Chronic stress alters the hormones which are present in the body. These hormones can impact the microbial communities of the gut. Cortisol and Adrenaline are some of the stress-response hormones that increase under times of heavy stress as part of the body’s ‘flight or fight’ response. These hormones increase the rate of production of bile and stomach acid, thus altering the internal environment of the gut. Long-term stress gives the acidophilic bacteria time to out-compete other bacteria and colonize the gut in place of the non-acidophilic bacteria. These bacteria, as well as the increased acidic conditions of the stomachs, can even lead to the development of gastric ulcers.

References:

  1. Kwok, C., Arthur, A., Anibueze, C., Singh, S., Cavallazzi, R. and Loke, Y. 2014. Risk of Clostridium difficile Infection With Acid Suppressing Drugs and Antibiotics: Meta-Analysis. Am J Gastroenterol 107:1011-9
  2. Martins, N., Ferreira, I., Barros, L., Silva, S. and Henriques, M. 2011 Candidiasis: Predisposing Factors, Prevention, Diagnosis and Alternative Treatment. Mycopathologia 177:223-40.

Writing Exercise #3

Prompt: As a healthcare professional, a colleague asks your opinion as to which HPV strains should be covered in a new treatment. Based on your reading from the Sarid and Gao 2011 article, what would your recommendation be, and when should the treatment be administered? What evidence supports your opinion? 
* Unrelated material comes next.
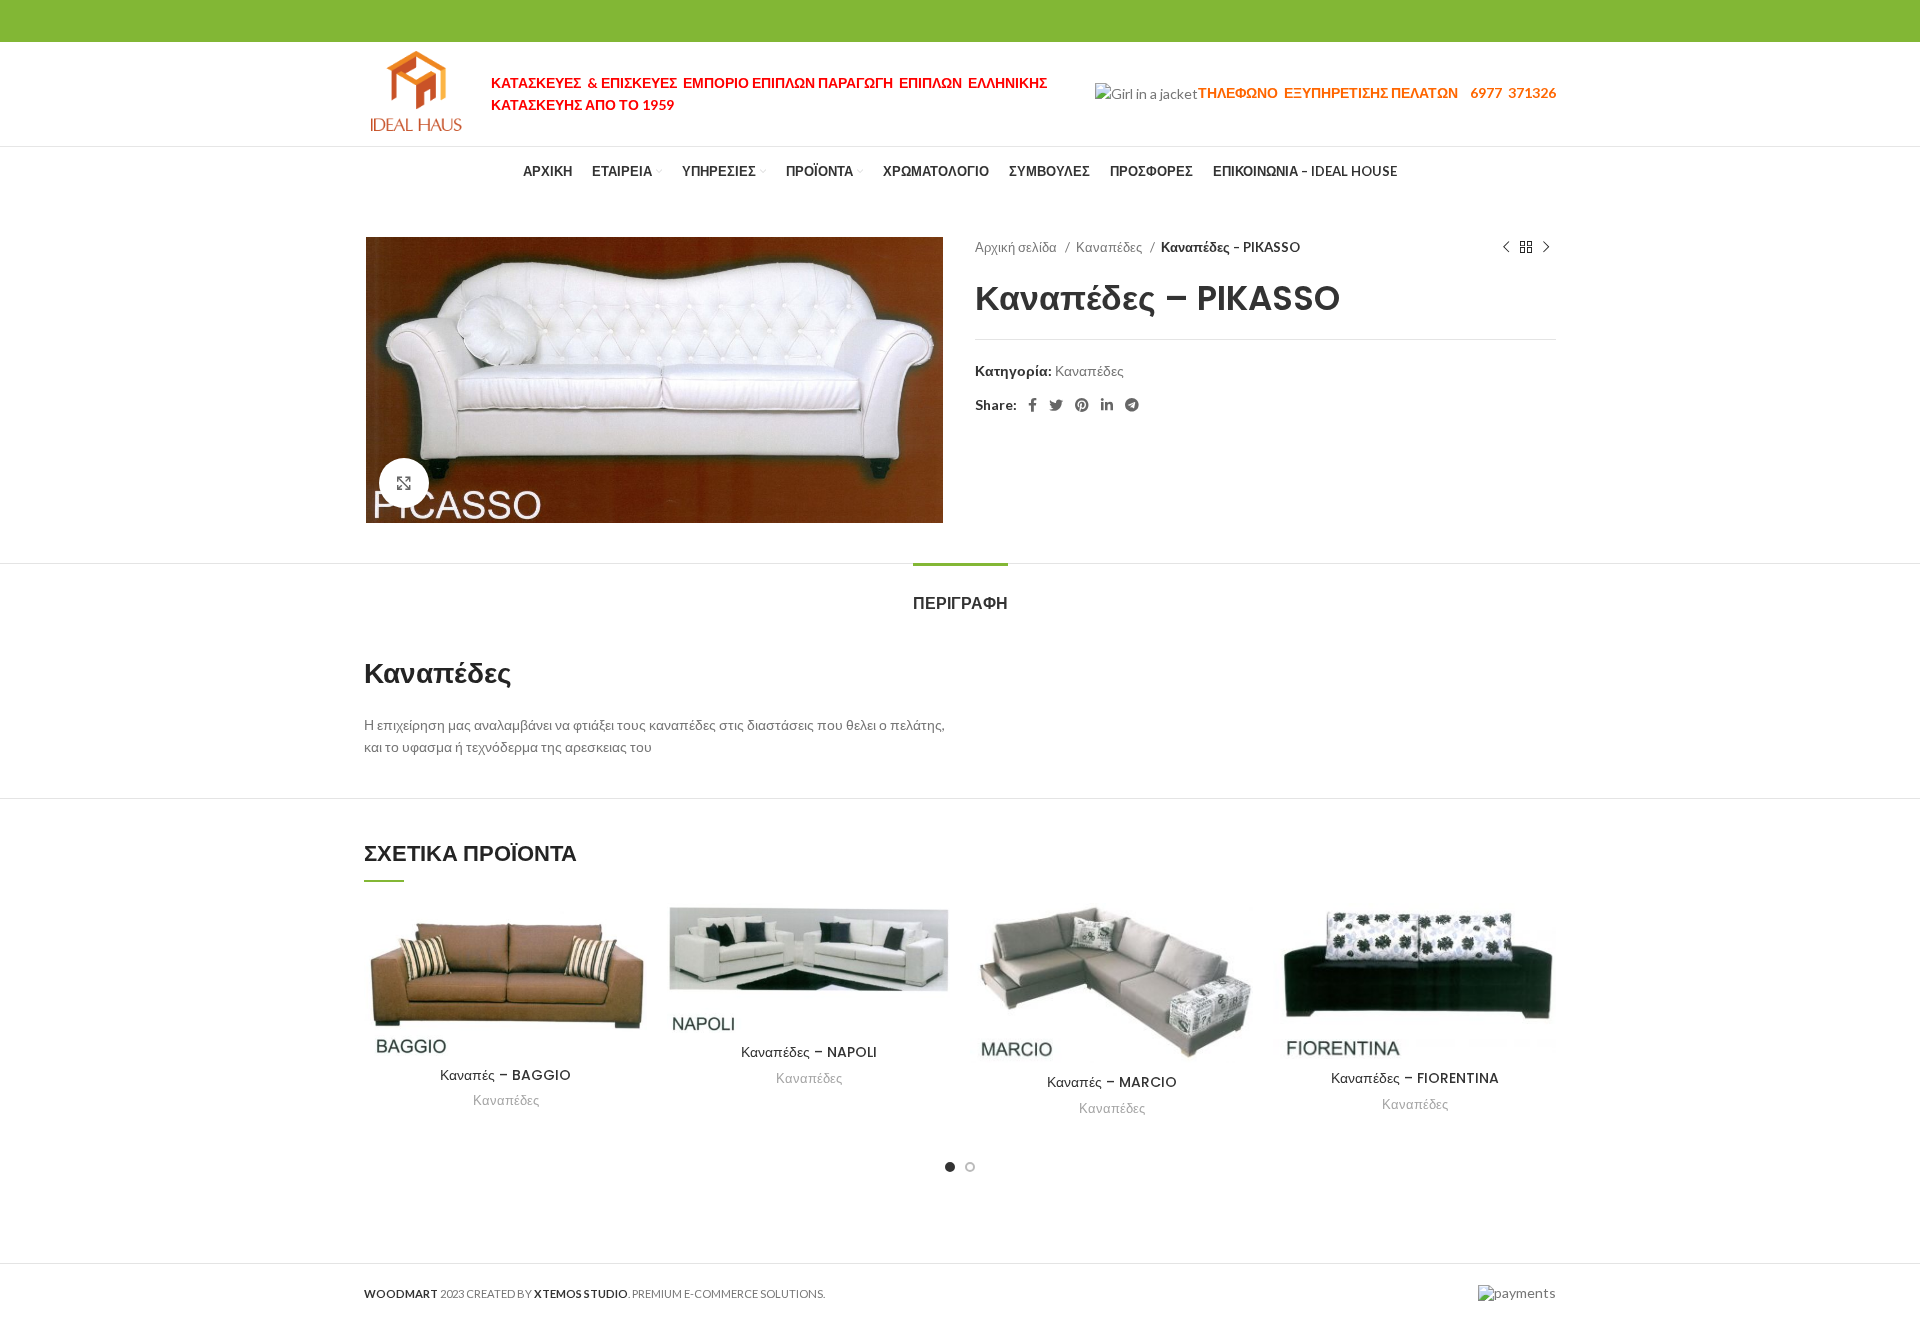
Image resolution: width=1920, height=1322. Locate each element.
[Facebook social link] (1032, 405)
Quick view (632, 980)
Currently, vaccines protecting against HPV 16 and 18 exist and have been proven to be effective protection from those two strains. However, there is presently no single vaccine which protects against all four high-risk strains, nor the eight strains which are probably carcinogenic. These 12 strains together have been recognized to cause nearly all cases of cervical cancer, and have been linked to cases of anogenital cancer, a subset of head and neck cancers, and possibly more. Thus, we must consider investing in the development of vaccines protecting against additional HPV strains.

Unfortunately, the creation and production of new vaccines happens to be both expensive and time-consuming. So, an attempt at developing a vaccine protecting from all strains is highly unrealistic. It is much more conceivable to target a small number of additional strains first, with the other two high-risk strains (HPV 31 and 45) being the priority.

It is in my opinion that a quadrivalent vaccine protecting from all four high-risk HPVs should be the next step in treatment and protection of HPV infections. HPV is known to cause warts, which have been studied and determined to contain virus particles and to be contagious. Since HPV is a sexually transmitted disease, this vaccine would be ideally administered in the years before when a patient may become sexually active, such as during early puberty. This is so the immune system has adequate time to develop immunity before the transmission would occur. Additionally, since vaccines are known to lose their effectiveness over time, this gives the patient the most protection when they are most likely to come in contact with the virus.

In previous years, the current HPV vaccine was primarily suggested only to female patients due to the initially noted correlation of HPV and cervical cancer. However, due to the more recent evidence that HPV causes additional forms of cancer, male patients should also receive the vaccine to prevent cases of HPV-related cancers which may affect both genders, as well as to limit the overall transmission of infections.

By treating all patients, regardless of gender, with a vaccine designed to protect against the fours strains of HPV which have been proven to have a high risk of causing cancer, hypothetically we can prevent the most cases of HPV-related cancer in the most cost and time efficient manner.

 

References:

Sarid, R. and Gao, S. 2011. Viruses and human cancer: From detection to causality. Cancer Lett305(2):218-27.